**WRITTEN PROBLEM**
Rewrite the part of the data that opens with the line containing "Given: Click '--reassignment-json-file'" and closes with the line containing "Looking at the". Put "label" in place of "text" and keep everything else the same.

***** SOURCE RECORDS *****

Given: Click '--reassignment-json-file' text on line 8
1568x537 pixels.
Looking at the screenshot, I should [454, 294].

*****
***** SOURCE RECORDS *****

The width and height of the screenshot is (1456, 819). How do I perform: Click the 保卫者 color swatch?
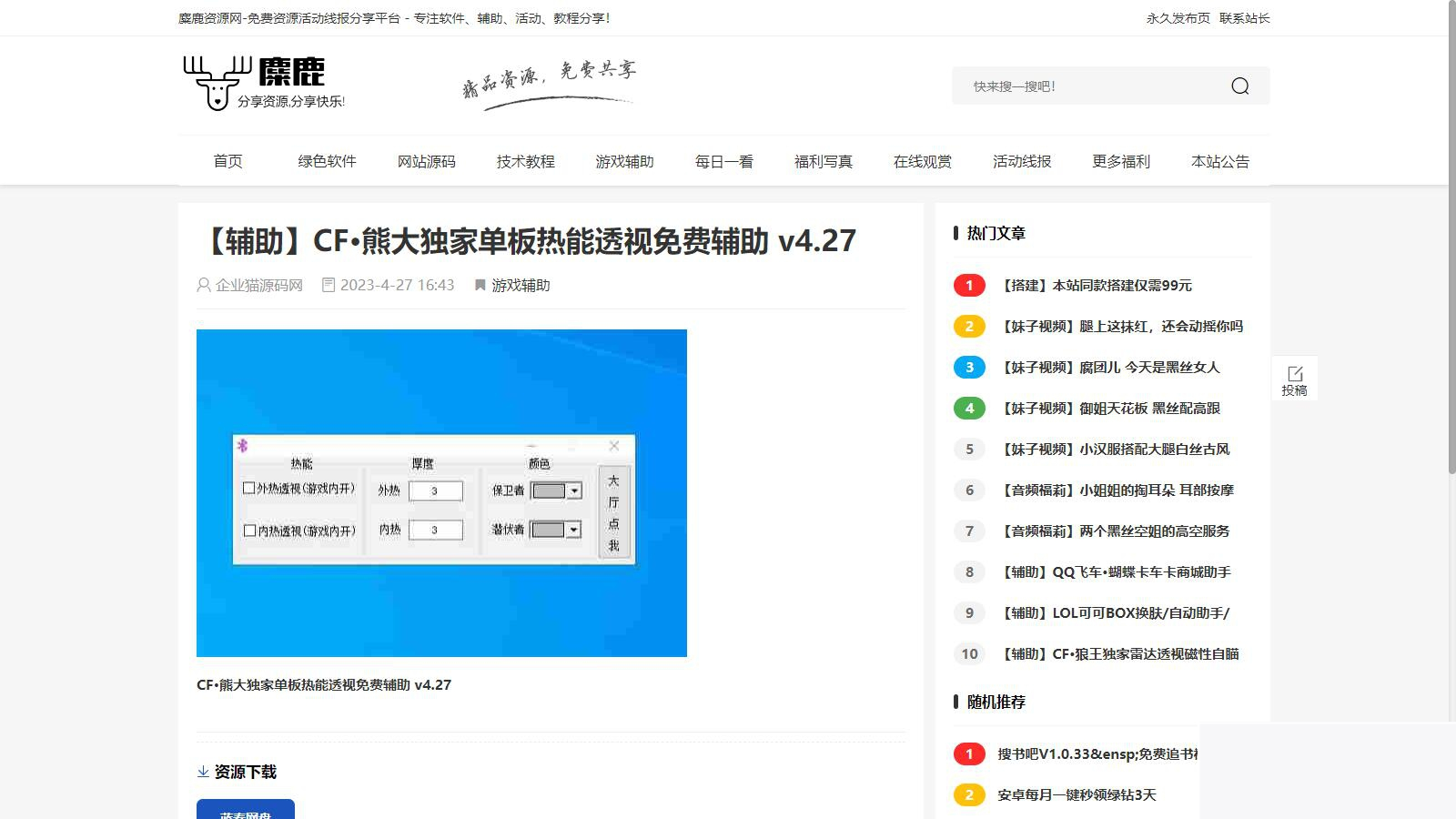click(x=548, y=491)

*****
***** SOURCE RECORDS *****

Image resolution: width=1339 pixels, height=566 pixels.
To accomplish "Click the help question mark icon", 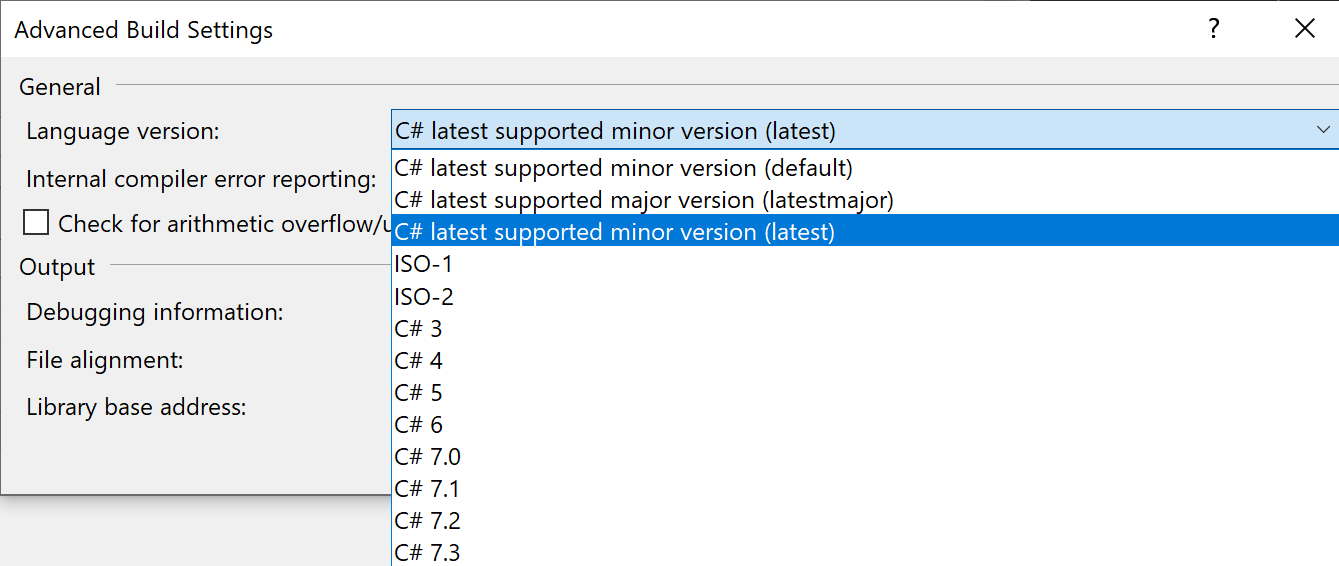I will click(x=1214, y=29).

*****

**OUTPUT BELOW**
Given: Click '--reassignment-json-file' label on line 8
1568x537 pixels.
Looking at the screenshot, I should [454, 294].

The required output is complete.